→ **Document passage**:
* begin *
Bus on rural road
Mobility and transport
Mobility & Transport
A group of cross-party rural leaders, representing over 40% of the UK’s land area, have written to three ministers urging government to imbed a 'deeper understanding' of the countryside context when shaping the future of rural transport.

The main letter, sent to Secretary of State for Transport Grant Shapps MP on Friday, is a response to the Department for Transport’s future of rural transport call for evidence, which closes today. 

The call for evidence set out “to gather the views of all those with a stake in how our rural communities can benefit from transport innovation”.

The group, which forms UK100’s Countryside Climate Network (CCN), submitted a set of fundamental issues in its letter following conversations with Siemens UK and SSE at a roundtable on 21 January.

24 of its members, from Cornwall to County Durham, urged Grant Shapps to consider these critical issues as the department develops its vision for the Future of Rural Transport.
* end *
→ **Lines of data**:
* begin *
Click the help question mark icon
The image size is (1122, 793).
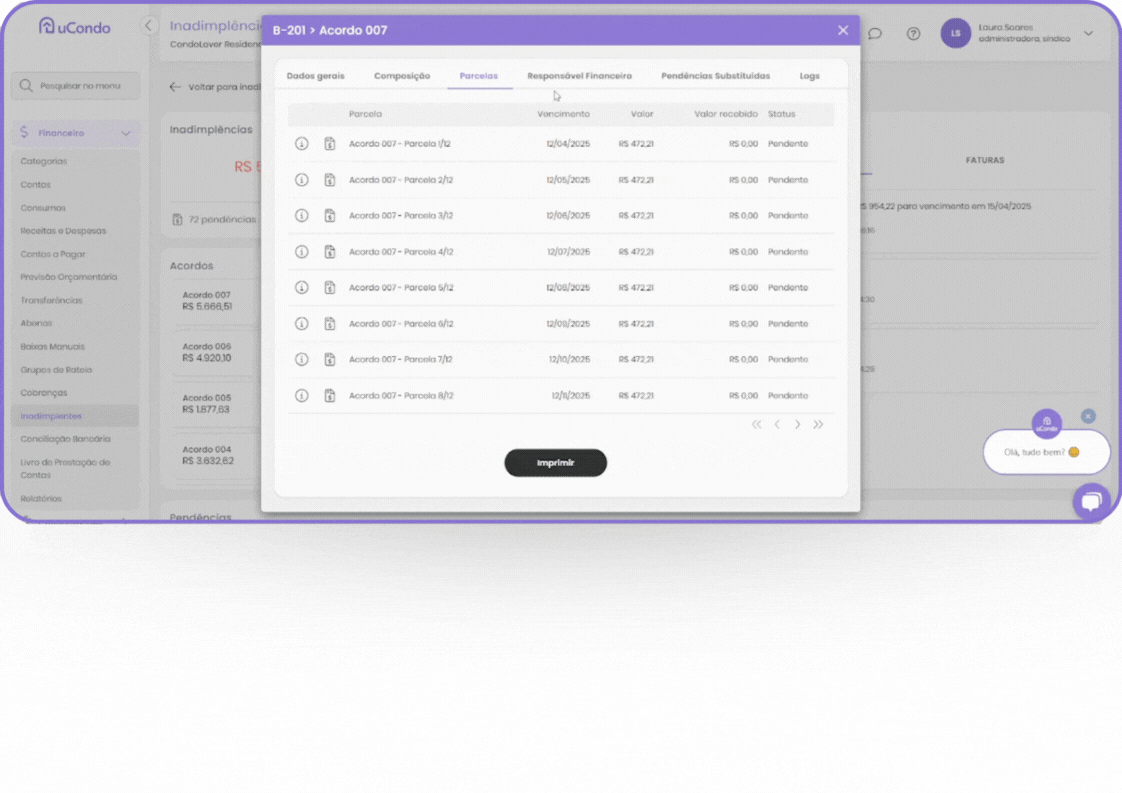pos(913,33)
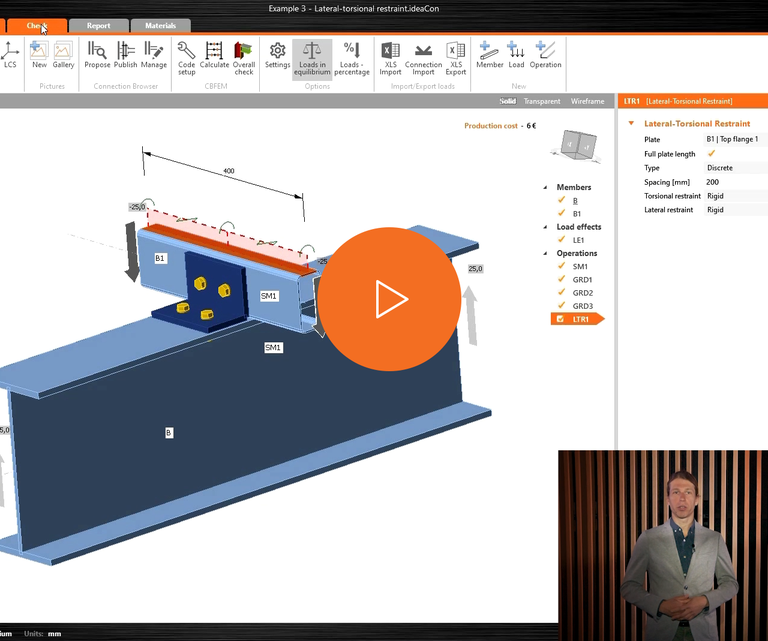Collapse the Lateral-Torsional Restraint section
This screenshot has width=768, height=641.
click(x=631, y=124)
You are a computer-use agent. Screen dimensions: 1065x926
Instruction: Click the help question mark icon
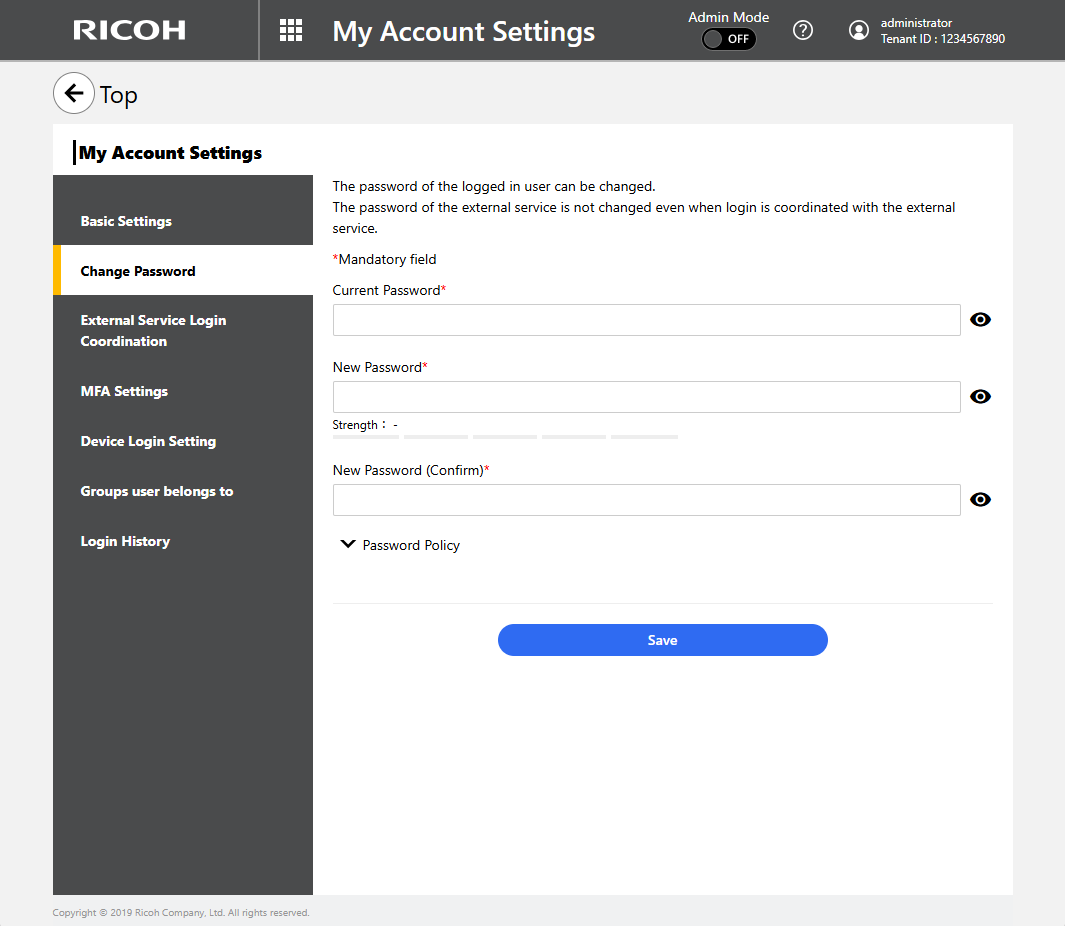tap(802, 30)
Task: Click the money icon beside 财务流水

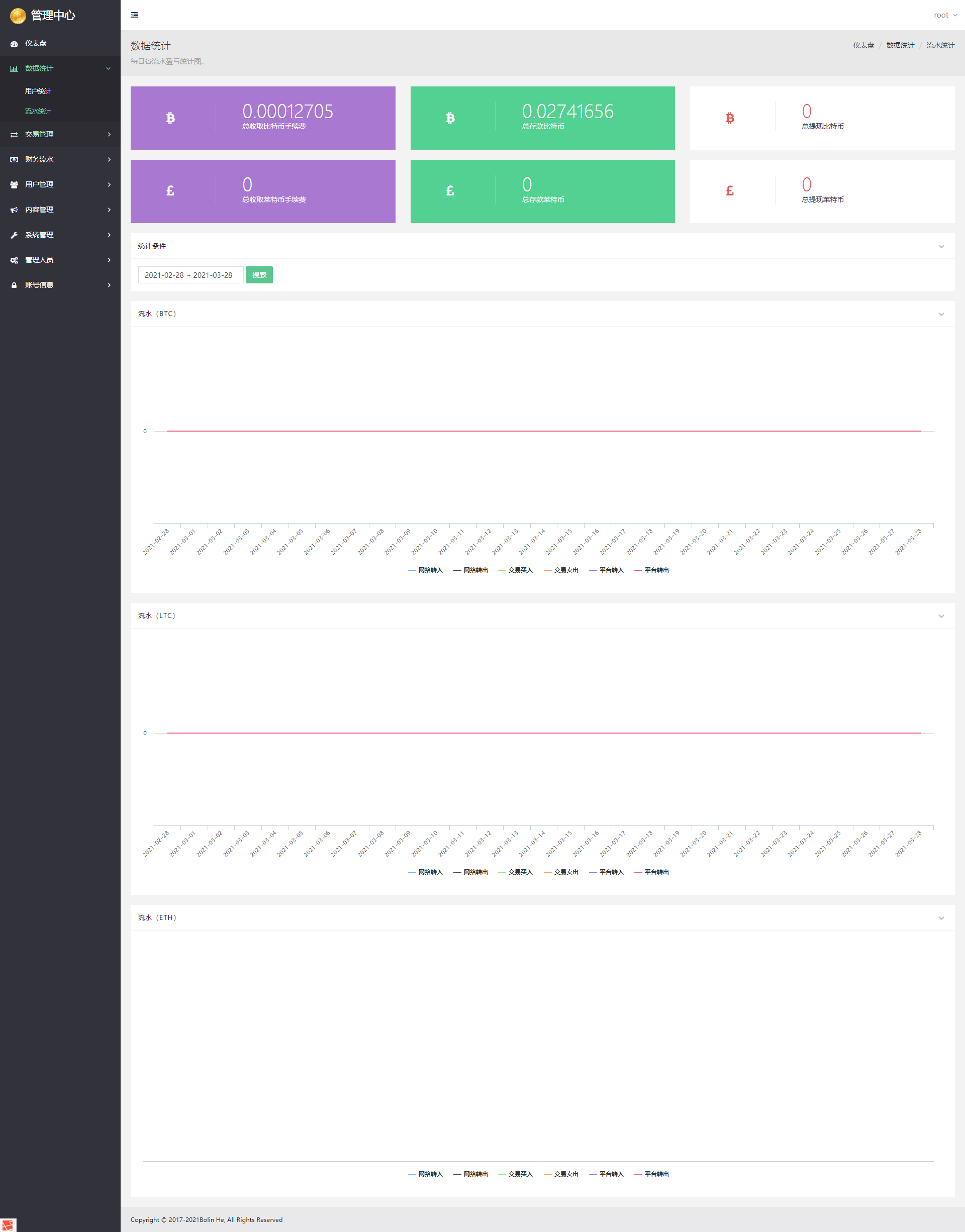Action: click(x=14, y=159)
* end *
→ **Stated goal A**:
List every organization or body that the rural transport article names.
→ **Stated goal B**:
Answer these questions using the rural transport article:
(i) What share of the UK's land area do the rural leaders represent?
(ii) On what date was the roundtable with Siemens UK and SSE held?
(iii) How many of the group's members urged Grant Shapps to consider the issues?
→ **Stated goal C**:
Write the next part of the rural transport article, picking up after its last sentence.

→ **Exercise response A**:
Department for Transport
UK100
Countryside Climate Network (CCN)
Siemens UK
SSE

→ **Exercise response B**:
(i) Over 40%
(ii) 21 January
(iii) 24

→ **Exercise response C**:
A call for adequate levels of seed funding from government are a consistent feature among some of the solutions offered by the network.

The group of rural leaders also wrote to Secretary of State for Housing, Communities and Local Government Robert Jenrick MP and for Business, Energy & Industrial Strategy Kwasi Kwarteng MP.

They did this to encourage collaboration with their DfT colleagues to deliver comprehensive solutions to tackling climate change, “because for too long the solutions...have been considered in siloes”.

The collaboration they wish to see is to ensure the planning-related and energy-related considerations are factored adequately into the vision for the Future of Rural Transport.

Cambridgeshire County Council Leader and CCN chair Cllr Steve Count and UK100 Director Polly Billington wrote to the ministers on behalf of the network.

They said: “We are committed to delivering Net Zero within our communities, and as such are taking this opportunity to share firsthand the challenges we face in decarbonising our transport emissions. 

“Our hope is for you to incorporate this wider and deeper understanding into shaping the future of rural transport.

“We are also writing to Robert Jenrick MP and Kwasi Kwarteng MP in parallel, because for too long the solutions to tackling climate change have been considered in siloes and without clear determination of how governmental departments can and should work together to deliver comprehensive solutions, we will fail to tackle the climate emergency.”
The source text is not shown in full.